_Assigned task_
Copy every line below where the string "This" is found.

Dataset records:
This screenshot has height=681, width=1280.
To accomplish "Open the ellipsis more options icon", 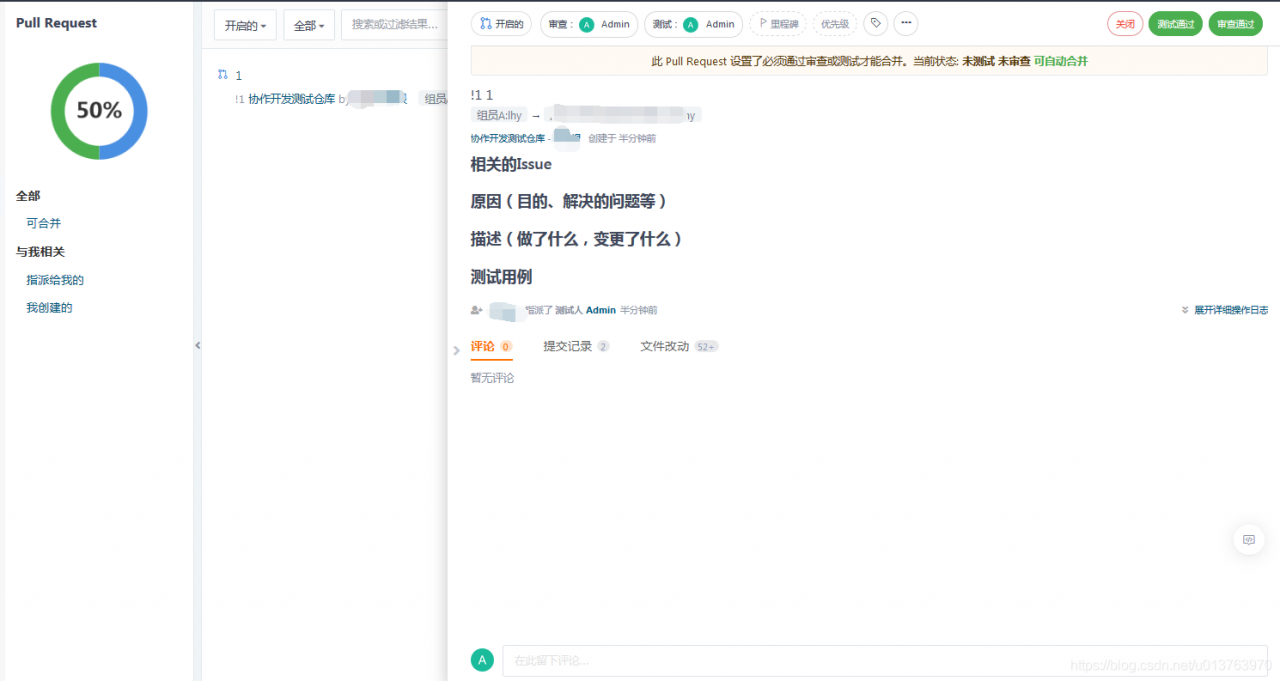I will tap(906, 23).
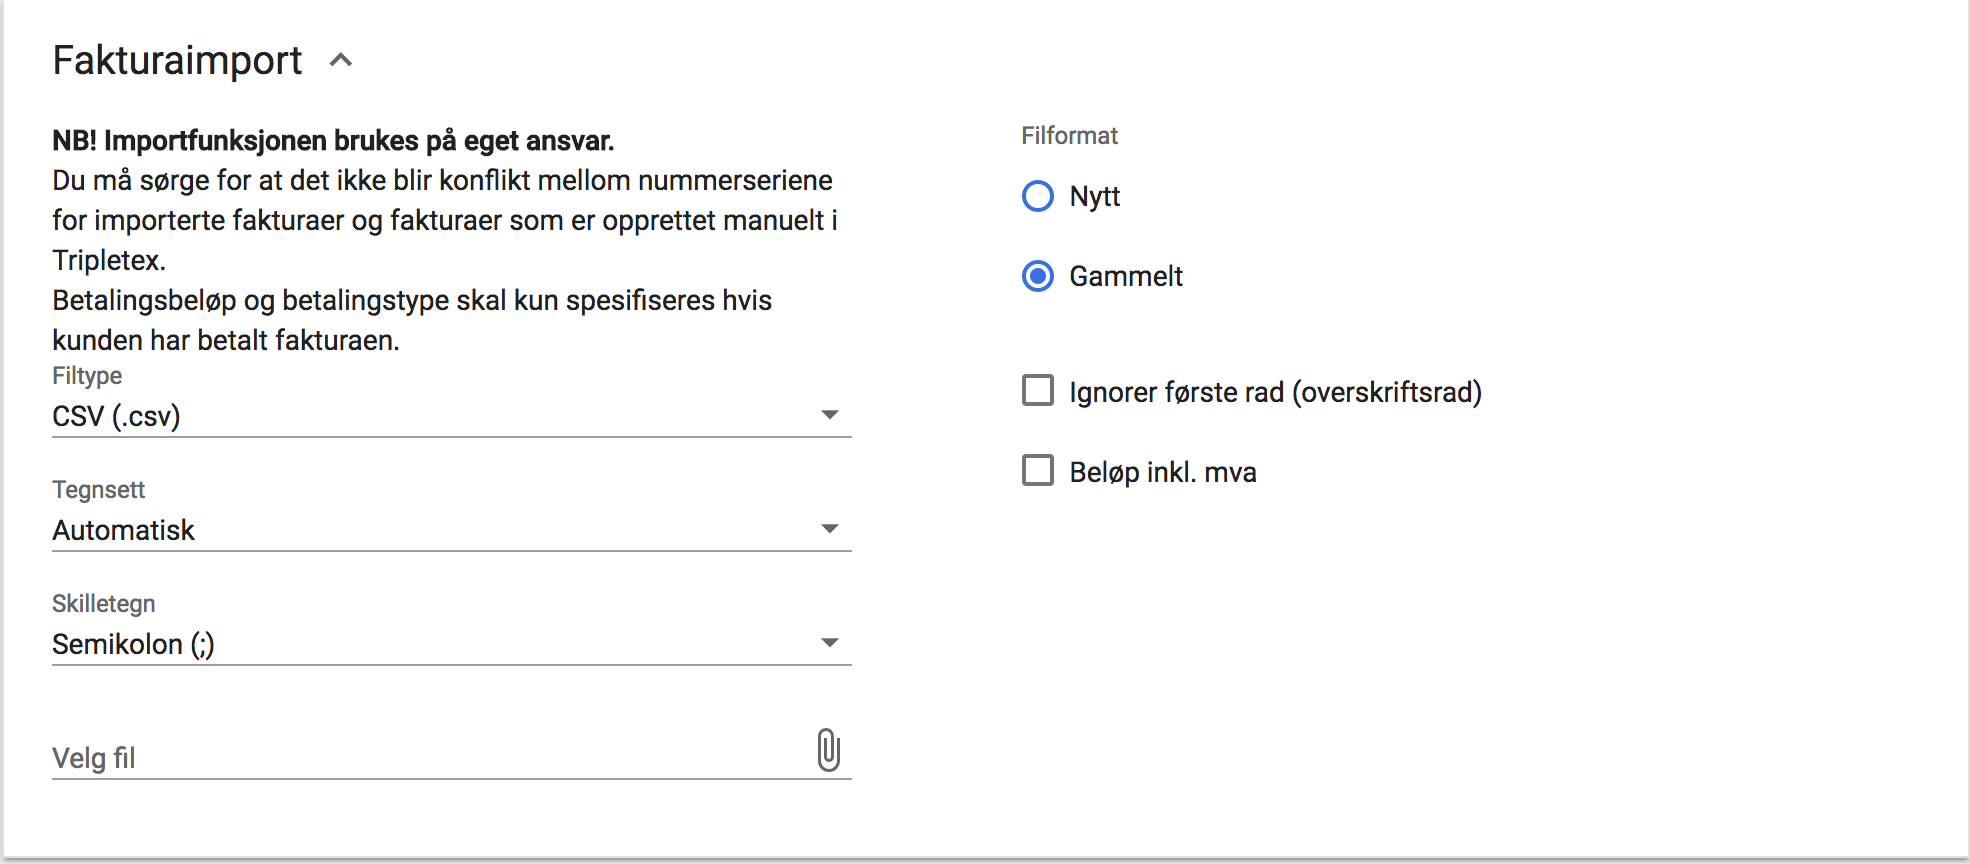Enable Ignorer første rad checkbox

coord(1038,391)
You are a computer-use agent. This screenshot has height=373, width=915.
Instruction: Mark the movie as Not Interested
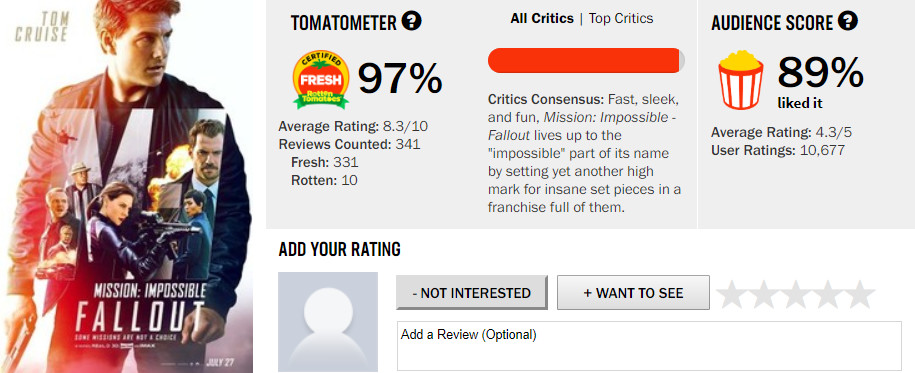tap(472, 292)
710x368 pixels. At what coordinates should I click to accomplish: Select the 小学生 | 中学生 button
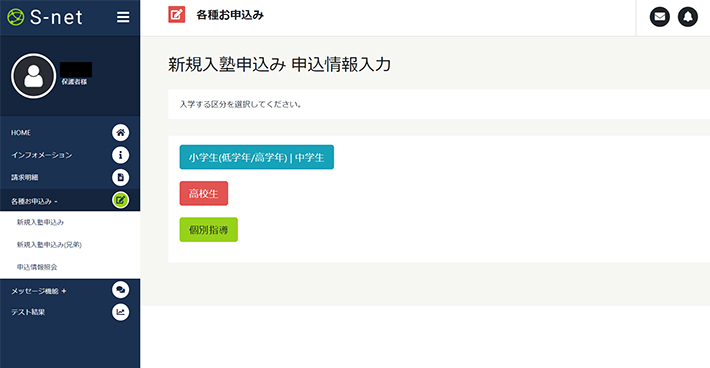(257, 157)
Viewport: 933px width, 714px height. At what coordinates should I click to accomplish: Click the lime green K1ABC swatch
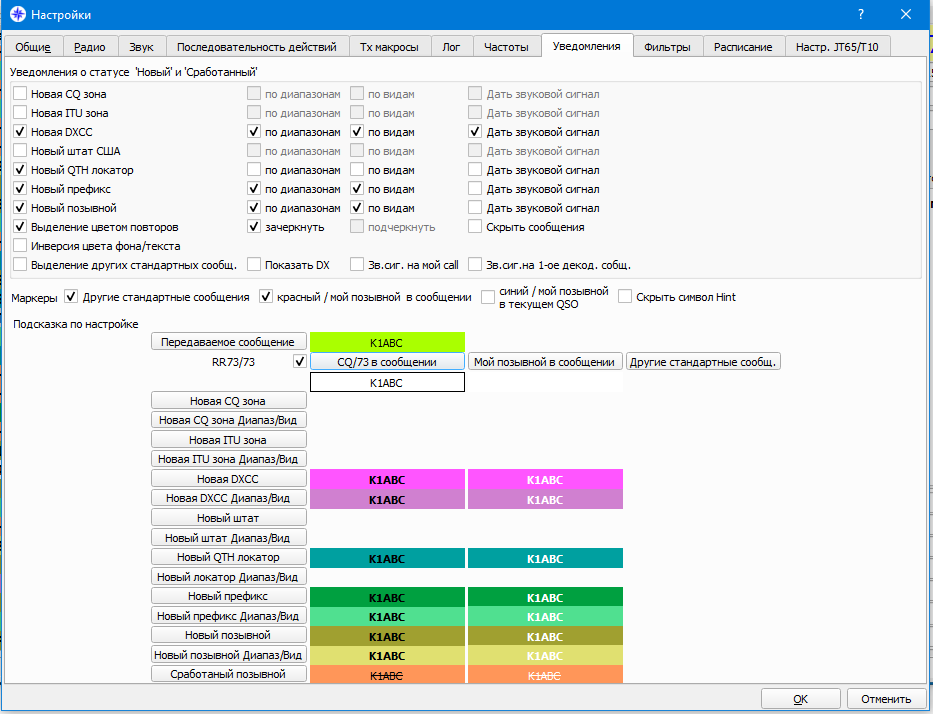pyautogui.click(x=387, y=342)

_Final answer_
This screenshot has height=681, width=1280.
You are a computer-use agent. This screenshot has height=373, width=915.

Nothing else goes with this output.